Interviews with some of Solms’s other subjects, however, revealed something truly unexpected. Nine of the 365 people in his study had suffered damage to what’s called the ventromesial frontal quadrant of their brains, which includes the white fibres located just behind the eyes. All nine reported a total and permanent loss of dreaming. But their REM sleep continued, leaving Solms to postulate that REM sleep and dreaming are distinct phenomena — sometimes associated, sometimes not. As well, the fact that dreaming ceased in sleepers with frontal lobe damage despite normal functioning of the brain stem led Solms to conclude, contrary to Hobson and McCarley, that dreams must originate in the frontal lobe, the highest, quintessentially human, part of the forebrain.

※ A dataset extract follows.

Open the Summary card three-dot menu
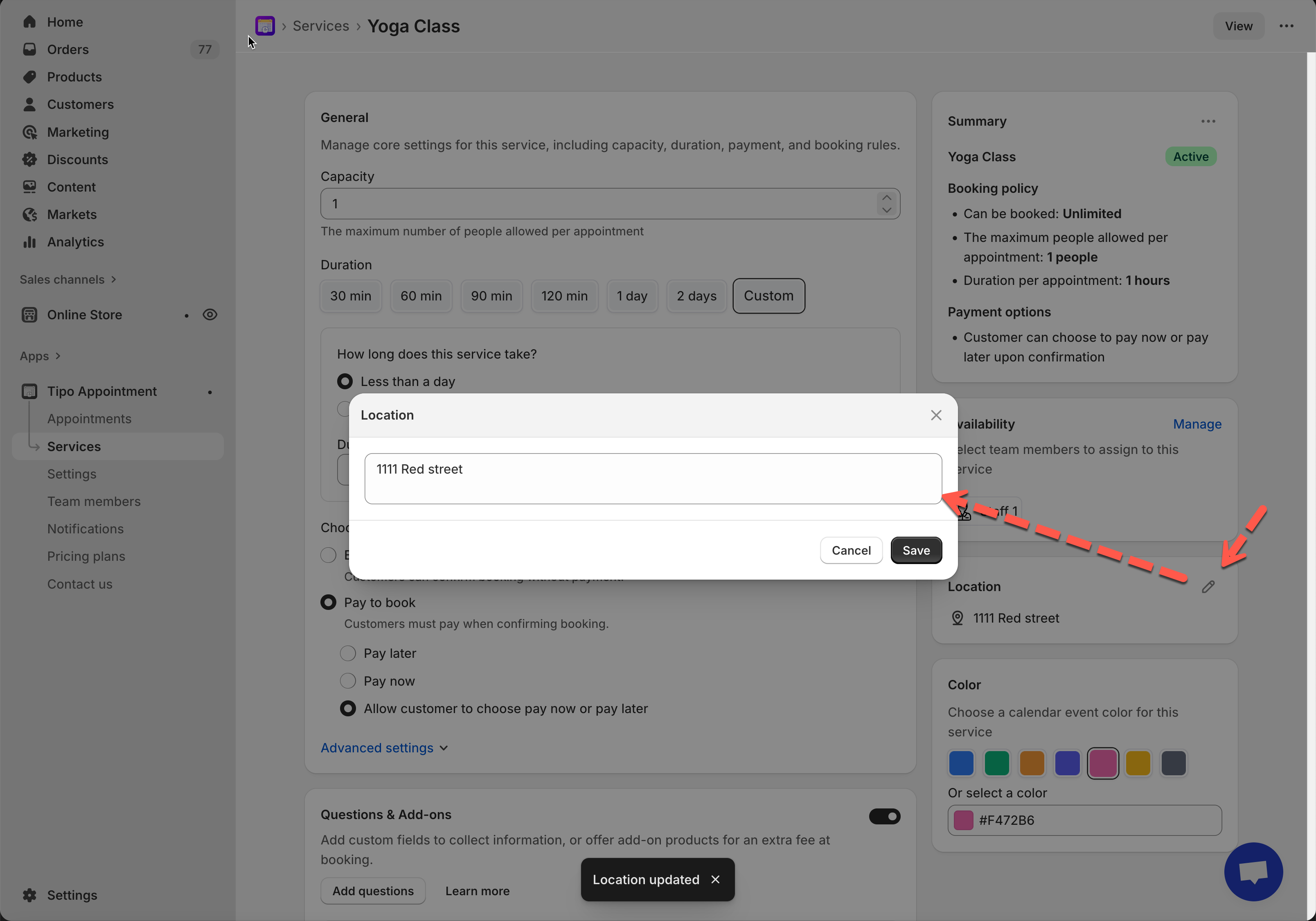Viewport: 1316px width, 921px height. pos(1208,122)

Nine cases, however, could hardly be considered authoritative, and Solms began searching for a way to corroborate his theory. Then he recalled that fibres in the ventromesial frontal quadrant had been deliberately severed in thousands of people who underwent prefrontal leucotomies (the successor operation to the infamous frontal lobotomy) in the 1950s and 1960s to treat severe psychotic illnesses. A tour through reports from that period confirmed his suspicion: those patients had stopped dreaming, too. And while Solms’s theory grew out of his work with brain-lesioned patients in the 1980s, today’s PET scans, he says, confirm it: “The structures that scans show as activated during dreaming sleep are the same structures that, when damaged, as my research showed, lead to abnormal dreams or a total loss of dreaming.”

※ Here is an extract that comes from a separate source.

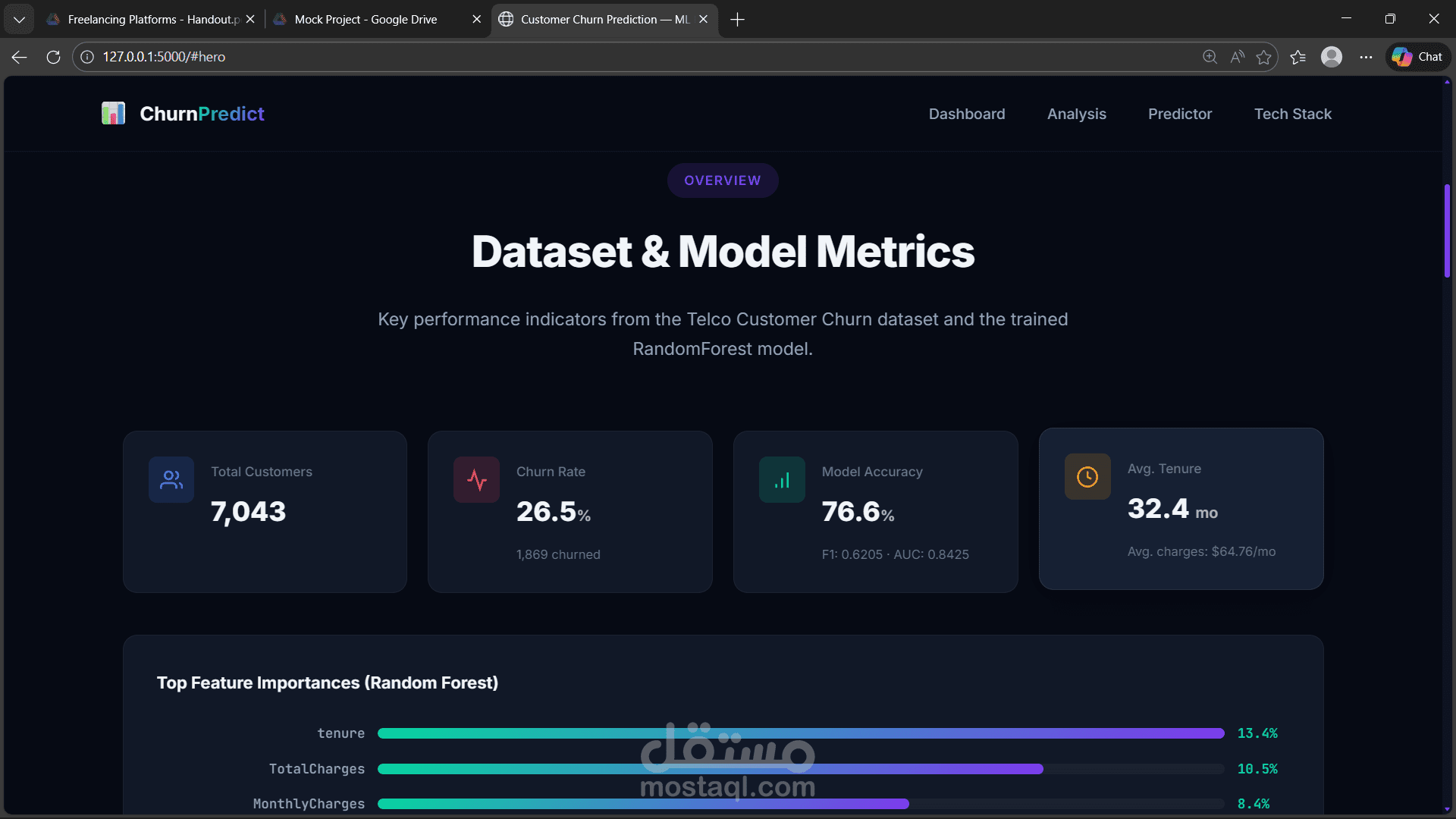Refresh the page with the reload icon
1456x819 pixels.
(x=53, y=57)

THE POSSIBILITY that dreams originate in the ventromesial quadrant is good news for Freud backers. Because that is part of the forebrain, Solms concludes, it follows that dreams do have something to do with our mental capacities, our feelings and thoughts. What’s more, that area of the forebrain connects the limbic system with the higher frontal areas, making it an essential part of our motivational system. It is, he says, “what makes us turn to the world to look for the thing that we need.” Think of a dog foraging for a bone, he adds, “wagging its tail, twitching its whiskers.” Such a basic need-driven function corresponds nicely with the Freudian claim that dreams represent our unconscious wishes or urges. Solms is careful to say his work doesn’t prove Freud was right. But, he adds, “it’s strikingly consistent with the sort of thing Freud was claiming on the basis of an entirely different type of approach.”

Peering into the brain, then, has reignited a century-old debate. And, once again, neurologists are redefining its terms, albeit by relying on more hard-core scientific methods than Freud’s. Solms credits Hobson and McCarley with discovering the mechanism for REM sleep, but believes their dream theory relies too heavily on those mechanisms. While REM sleep, he notes, is “the most likely and most sustained trigger for dreams during sleep,” it’s not the only trigger. “If you want to understand what a dream is,” Solms says, “you want to look at the mechanisms in the forebrain, not at what it is that sets them working, especially since the thing that sets them working is neither necessary nor sufficient.” Hobson’s claim that specific forebrain structures are activated in response to chemicals firing up from the pons, Solms adds, cannot account for other neuroscientific research that shows people with damage to the pons still report dreams.